An illegal gambling establishment in Alabama faced additional legal woes when it was sued by a class of former employees for allegedly violating the Worker Adjustment and Retraining Act (“WARN Act”) when it laid off its employees without giving them any formal notice. Sides v. Macon County Greyhound Park, Inc., 725 F.3d 1276 (11th Cir. 2013). Macon County Greyhound Park, Inc., or Victoryland, as it was affectionately called by locals, was an Alabama greyhound track turned multi-million dollar casino that hosted electronic gaming on its premises. Unable to persuade law enforcement authorities who were operating under the authority of the Governor’s Task Force on Illegal Gambling that the electronic gambling machines it hosted constituted the game of bingo, the firm began to lay off employees. It did so in three waves: 1) in January 2010 on a temporary basis due to alleged renovations, which the parties conceded was not by itself a covered event under the Act; 2) in February 2010 when it laid off 249 employees on a permanent basis due to Task Force investigations; and 3) in August 2010 on a permanent basis when it closed its operations for good in the face of a “looming Task Force raid.”
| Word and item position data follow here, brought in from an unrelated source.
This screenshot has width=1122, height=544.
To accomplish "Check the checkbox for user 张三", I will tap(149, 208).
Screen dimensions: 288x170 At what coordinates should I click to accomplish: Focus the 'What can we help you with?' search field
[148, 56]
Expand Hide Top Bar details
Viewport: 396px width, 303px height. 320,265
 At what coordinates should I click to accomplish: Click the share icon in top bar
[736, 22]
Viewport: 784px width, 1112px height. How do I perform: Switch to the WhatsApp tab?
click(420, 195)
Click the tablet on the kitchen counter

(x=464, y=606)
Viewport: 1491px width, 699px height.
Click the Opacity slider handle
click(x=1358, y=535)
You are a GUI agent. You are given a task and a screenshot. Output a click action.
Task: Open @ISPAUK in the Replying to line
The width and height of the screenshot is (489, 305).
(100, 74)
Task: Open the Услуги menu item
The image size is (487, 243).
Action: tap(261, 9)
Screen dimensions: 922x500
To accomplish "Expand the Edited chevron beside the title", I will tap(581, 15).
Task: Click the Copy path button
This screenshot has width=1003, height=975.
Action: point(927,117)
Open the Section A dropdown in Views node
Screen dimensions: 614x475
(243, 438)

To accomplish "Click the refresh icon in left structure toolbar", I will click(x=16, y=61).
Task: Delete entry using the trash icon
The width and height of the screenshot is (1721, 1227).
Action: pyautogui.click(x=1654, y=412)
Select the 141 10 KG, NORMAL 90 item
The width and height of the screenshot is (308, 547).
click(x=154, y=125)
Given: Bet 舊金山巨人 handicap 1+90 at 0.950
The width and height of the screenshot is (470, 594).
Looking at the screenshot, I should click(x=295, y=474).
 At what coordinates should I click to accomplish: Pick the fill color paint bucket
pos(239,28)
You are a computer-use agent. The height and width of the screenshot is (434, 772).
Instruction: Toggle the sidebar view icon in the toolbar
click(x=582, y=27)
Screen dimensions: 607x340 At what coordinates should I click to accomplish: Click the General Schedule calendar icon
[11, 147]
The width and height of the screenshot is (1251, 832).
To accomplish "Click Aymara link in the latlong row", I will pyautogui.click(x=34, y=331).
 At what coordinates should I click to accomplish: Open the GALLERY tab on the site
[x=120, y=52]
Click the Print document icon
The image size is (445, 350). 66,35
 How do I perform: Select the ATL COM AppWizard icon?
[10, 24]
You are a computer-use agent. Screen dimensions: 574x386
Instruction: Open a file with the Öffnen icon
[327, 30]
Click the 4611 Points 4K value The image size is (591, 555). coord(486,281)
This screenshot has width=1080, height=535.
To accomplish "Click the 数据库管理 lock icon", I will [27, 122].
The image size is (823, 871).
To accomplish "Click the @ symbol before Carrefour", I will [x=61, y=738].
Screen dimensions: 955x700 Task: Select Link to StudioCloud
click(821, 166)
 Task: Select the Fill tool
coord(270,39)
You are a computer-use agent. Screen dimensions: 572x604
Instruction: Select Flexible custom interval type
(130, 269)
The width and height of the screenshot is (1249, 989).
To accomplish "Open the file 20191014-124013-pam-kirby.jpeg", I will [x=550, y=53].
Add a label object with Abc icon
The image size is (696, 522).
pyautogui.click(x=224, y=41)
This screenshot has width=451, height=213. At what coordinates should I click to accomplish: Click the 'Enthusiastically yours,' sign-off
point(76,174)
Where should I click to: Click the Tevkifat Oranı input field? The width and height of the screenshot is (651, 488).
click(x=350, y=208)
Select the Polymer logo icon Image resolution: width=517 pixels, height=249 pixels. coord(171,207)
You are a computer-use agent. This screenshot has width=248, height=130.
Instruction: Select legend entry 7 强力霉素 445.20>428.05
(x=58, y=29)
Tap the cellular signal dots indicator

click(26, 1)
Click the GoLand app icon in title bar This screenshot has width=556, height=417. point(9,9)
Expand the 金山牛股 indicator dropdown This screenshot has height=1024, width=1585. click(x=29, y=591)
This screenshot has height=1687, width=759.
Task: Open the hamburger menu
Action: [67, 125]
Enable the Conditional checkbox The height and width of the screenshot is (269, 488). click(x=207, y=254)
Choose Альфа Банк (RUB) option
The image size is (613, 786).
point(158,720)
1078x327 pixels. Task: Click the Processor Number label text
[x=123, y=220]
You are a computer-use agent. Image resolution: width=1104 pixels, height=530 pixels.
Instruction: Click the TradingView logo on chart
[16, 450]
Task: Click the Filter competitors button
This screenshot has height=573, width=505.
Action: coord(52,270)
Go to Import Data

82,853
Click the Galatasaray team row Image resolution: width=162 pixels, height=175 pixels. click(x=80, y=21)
Although Victoryland met with its employees and posted on both its website and area interstate billboards that it had closed as a result of the Task Force’s activities, it did not provide formal notice before any of the three layoffs. The WARN Act requires that “[a]n employer shall not order a plant closing or mass layoff until the end of a 60-day period after the employer serves written notice of such an order.” Only affected employees, however, are entitled to 60-days advanced notice under the Act.
In granting summary judgment in favor of the employees, the district court aggregated the first two layoffs and held that the “WARN Act applied to all three alleged violations” and that the ACT “imposes a condition precedent such that an employer seeking to leverage the unforeseeable business circumstances defense must first give notice under the statute.” On appeal, the Eleventh Circuit Court of Appeals pondered whether each layoff was covered under the Act and whether the unforeseeable circumstances defense applied to excuse Victoryland’s failure to provide formal notice. Id. (affirming in part, reversing in part, and remanding so that the district court could make the appropriate factual determination whether the employees laid off in January were affected employees).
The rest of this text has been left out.